* **PROBLEM REQUIREMENTS**:
Could you repeat, word for word, every line from the one containing "The width and height of the screenshot is (926, 538)." through the final line of the records below, and nothing else?
*** INFORMATION GIVEN Section Begins ***
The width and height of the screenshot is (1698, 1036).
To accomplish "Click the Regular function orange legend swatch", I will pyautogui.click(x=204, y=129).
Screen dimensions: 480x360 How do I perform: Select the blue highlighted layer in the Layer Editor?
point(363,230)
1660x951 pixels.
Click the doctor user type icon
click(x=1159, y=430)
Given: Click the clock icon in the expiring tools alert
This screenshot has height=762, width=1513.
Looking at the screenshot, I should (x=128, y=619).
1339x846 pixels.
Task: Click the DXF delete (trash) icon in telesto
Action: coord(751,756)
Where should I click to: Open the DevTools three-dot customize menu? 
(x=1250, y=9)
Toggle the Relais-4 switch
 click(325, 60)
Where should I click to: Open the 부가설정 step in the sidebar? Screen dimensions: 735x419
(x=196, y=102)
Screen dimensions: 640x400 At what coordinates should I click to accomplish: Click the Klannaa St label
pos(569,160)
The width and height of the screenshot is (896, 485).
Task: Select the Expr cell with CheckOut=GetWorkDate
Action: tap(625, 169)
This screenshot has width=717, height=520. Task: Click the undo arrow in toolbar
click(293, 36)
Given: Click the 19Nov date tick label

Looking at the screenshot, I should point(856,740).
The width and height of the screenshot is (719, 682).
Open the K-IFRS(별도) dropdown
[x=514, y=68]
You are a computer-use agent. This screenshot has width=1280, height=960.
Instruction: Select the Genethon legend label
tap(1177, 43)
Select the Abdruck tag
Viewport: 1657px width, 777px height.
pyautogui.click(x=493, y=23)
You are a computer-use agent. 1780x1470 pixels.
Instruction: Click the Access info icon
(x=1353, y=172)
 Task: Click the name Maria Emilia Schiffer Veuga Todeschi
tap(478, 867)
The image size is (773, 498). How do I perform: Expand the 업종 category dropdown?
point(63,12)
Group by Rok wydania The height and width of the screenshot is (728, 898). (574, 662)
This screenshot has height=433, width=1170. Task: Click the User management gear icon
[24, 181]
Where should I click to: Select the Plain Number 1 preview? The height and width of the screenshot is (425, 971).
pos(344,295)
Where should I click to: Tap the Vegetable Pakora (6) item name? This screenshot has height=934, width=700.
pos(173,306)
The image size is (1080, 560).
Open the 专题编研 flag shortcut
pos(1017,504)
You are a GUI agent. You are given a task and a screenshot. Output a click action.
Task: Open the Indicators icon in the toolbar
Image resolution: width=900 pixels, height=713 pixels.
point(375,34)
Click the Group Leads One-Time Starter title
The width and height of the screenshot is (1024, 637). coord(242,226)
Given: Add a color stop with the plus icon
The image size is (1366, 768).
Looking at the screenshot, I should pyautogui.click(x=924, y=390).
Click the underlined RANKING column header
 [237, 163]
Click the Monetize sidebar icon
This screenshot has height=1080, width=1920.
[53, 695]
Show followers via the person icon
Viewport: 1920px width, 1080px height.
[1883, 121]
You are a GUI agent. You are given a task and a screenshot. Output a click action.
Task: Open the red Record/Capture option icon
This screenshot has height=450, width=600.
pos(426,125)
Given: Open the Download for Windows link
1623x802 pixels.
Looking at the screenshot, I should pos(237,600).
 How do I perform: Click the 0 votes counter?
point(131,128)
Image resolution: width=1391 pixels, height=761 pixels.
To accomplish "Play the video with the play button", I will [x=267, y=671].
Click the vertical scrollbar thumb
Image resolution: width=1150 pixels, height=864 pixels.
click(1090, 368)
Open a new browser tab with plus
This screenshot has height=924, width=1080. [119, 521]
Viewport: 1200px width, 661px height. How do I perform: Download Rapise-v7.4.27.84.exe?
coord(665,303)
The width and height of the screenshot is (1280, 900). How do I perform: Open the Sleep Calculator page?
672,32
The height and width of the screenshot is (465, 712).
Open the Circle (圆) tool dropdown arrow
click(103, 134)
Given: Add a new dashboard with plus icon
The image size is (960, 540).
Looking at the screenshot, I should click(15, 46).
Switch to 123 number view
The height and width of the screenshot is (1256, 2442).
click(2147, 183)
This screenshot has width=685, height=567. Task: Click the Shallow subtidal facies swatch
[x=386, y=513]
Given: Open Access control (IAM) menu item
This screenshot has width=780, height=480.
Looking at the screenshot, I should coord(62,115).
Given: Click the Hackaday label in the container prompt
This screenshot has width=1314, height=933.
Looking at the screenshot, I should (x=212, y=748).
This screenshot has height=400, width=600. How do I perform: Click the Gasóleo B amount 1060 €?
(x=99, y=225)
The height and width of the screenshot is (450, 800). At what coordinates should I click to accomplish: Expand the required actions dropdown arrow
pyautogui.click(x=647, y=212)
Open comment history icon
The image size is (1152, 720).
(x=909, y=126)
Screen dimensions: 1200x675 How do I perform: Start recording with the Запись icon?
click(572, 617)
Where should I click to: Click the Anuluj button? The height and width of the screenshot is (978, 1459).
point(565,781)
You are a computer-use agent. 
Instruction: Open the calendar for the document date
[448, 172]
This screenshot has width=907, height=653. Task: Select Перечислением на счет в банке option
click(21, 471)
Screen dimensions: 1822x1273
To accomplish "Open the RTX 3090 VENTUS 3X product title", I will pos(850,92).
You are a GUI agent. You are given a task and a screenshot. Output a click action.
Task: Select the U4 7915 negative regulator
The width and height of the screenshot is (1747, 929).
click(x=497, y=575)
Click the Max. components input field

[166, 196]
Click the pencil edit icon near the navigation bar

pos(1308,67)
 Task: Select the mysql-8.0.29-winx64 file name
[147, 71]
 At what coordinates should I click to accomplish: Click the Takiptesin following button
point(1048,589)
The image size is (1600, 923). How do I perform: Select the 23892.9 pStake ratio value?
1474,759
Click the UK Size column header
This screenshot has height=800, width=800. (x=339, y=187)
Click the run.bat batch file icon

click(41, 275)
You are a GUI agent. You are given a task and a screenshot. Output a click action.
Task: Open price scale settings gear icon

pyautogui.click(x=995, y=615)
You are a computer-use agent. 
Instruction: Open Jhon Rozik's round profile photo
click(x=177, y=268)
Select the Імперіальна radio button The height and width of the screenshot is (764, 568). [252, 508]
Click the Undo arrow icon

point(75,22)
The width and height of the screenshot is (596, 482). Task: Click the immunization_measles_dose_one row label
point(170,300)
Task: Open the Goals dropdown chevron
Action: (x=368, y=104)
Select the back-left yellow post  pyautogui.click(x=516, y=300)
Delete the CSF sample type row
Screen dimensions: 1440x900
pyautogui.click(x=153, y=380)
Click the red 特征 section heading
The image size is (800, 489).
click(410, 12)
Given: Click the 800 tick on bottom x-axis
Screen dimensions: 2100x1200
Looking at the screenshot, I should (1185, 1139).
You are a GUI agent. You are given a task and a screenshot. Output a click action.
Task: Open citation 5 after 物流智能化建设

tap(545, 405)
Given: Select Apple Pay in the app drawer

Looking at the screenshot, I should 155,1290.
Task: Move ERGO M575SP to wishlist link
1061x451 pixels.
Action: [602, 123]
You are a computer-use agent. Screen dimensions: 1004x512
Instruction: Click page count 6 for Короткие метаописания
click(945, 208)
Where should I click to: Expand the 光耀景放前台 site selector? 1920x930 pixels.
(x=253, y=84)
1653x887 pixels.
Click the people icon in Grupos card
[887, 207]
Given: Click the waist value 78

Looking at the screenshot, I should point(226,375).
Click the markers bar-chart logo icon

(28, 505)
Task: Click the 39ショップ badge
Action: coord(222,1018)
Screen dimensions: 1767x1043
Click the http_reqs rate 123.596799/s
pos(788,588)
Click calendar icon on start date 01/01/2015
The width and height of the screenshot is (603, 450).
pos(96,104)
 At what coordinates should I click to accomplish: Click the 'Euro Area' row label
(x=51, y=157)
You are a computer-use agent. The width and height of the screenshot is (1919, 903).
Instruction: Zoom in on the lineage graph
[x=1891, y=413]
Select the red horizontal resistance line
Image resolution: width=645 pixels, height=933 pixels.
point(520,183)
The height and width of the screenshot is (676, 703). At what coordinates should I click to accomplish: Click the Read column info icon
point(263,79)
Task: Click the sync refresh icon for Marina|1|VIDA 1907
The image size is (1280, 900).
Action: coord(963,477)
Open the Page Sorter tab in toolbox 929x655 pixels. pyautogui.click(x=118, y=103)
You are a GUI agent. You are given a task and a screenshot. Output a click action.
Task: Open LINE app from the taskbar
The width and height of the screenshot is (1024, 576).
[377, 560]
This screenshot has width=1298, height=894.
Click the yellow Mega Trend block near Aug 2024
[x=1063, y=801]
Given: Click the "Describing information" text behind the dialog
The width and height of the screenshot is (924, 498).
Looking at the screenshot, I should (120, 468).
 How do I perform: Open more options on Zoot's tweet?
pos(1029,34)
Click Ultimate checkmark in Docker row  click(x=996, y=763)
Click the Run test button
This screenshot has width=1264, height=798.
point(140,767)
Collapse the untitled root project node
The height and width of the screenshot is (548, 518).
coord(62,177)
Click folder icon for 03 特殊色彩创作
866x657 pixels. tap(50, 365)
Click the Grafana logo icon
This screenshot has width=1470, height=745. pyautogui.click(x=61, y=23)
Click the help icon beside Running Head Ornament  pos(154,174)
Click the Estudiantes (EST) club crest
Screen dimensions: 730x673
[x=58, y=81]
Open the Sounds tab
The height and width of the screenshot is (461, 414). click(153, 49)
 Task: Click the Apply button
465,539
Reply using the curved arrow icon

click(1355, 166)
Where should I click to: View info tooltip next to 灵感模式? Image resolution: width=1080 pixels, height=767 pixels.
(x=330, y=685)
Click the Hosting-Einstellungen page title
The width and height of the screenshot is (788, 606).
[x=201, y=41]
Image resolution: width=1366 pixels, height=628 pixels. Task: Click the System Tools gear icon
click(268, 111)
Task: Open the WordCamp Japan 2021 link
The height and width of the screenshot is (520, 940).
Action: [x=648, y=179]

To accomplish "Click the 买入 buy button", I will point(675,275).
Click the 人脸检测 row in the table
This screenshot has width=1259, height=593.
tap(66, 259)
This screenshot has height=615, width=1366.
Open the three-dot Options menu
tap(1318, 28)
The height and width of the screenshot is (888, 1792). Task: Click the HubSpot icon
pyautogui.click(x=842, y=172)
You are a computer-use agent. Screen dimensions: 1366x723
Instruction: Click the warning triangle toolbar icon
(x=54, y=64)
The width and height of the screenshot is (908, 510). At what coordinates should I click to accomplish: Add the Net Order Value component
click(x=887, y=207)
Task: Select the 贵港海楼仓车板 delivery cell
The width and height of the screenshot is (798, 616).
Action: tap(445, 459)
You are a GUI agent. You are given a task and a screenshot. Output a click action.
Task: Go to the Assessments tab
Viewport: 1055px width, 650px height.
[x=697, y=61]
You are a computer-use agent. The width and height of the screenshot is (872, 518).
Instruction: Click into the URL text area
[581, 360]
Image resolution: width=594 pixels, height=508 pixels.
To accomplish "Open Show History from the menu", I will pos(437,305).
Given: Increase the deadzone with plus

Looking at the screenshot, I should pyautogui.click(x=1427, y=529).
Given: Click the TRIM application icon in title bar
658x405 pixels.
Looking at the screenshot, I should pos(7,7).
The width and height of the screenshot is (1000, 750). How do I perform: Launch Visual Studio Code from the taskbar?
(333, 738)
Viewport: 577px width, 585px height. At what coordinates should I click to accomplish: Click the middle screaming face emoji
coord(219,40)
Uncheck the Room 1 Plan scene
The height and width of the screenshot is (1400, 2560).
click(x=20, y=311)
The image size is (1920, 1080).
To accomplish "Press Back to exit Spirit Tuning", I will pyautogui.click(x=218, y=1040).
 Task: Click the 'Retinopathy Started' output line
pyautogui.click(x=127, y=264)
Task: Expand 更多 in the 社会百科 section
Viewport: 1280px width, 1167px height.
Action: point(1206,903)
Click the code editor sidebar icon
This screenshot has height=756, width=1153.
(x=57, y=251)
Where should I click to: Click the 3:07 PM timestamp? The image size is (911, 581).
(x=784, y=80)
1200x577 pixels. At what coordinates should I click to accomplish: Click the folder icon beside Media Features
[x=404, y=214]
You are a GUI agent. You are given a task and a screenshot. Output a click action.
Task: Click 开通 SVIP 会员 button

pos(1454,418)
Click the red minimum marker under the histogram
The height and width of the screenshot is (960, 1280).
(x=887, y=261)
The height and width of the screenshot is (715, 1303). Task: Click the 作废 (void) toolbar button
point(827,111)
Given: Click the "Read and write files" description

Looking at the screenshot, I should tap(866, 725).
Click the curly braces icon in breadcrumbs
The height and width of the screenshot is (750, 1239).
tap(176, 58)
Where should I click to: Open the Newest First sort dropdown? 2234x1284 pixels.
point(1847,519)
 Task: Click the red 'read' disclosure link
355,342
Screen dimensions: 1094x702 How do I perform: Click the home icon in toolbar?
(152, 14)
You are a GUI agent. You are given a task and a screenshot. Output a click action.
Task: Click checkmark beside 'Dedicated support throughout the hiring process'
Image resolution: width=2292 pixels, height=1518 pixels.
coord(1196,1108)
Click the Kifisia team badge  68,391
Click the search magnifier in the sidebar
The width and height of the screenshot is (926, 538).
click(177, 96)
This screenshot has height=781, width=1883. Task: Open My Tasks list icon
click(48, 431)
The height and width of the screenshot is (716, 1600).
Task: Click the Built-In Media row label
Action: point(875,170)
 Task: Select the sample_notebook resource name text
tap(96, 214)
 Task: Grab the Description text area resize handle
*** INFORMATION GIVEN Section Ends ***
* **REPLY TO THE TASK**:
The width and height of the screenshot is (926, 538).
click(177, 96)
This screenshot has height=781, width=1883. Task: Open My Tasks list icon
click(48, 431)
The height and width of the screenshot is (716, 1600).
Task: Click the Built-In Media row label
Action: point(875,170)
 Task: Select the sample_notebook resource name text
tap(96, 214)
 Task: Grab the Description text area resize handle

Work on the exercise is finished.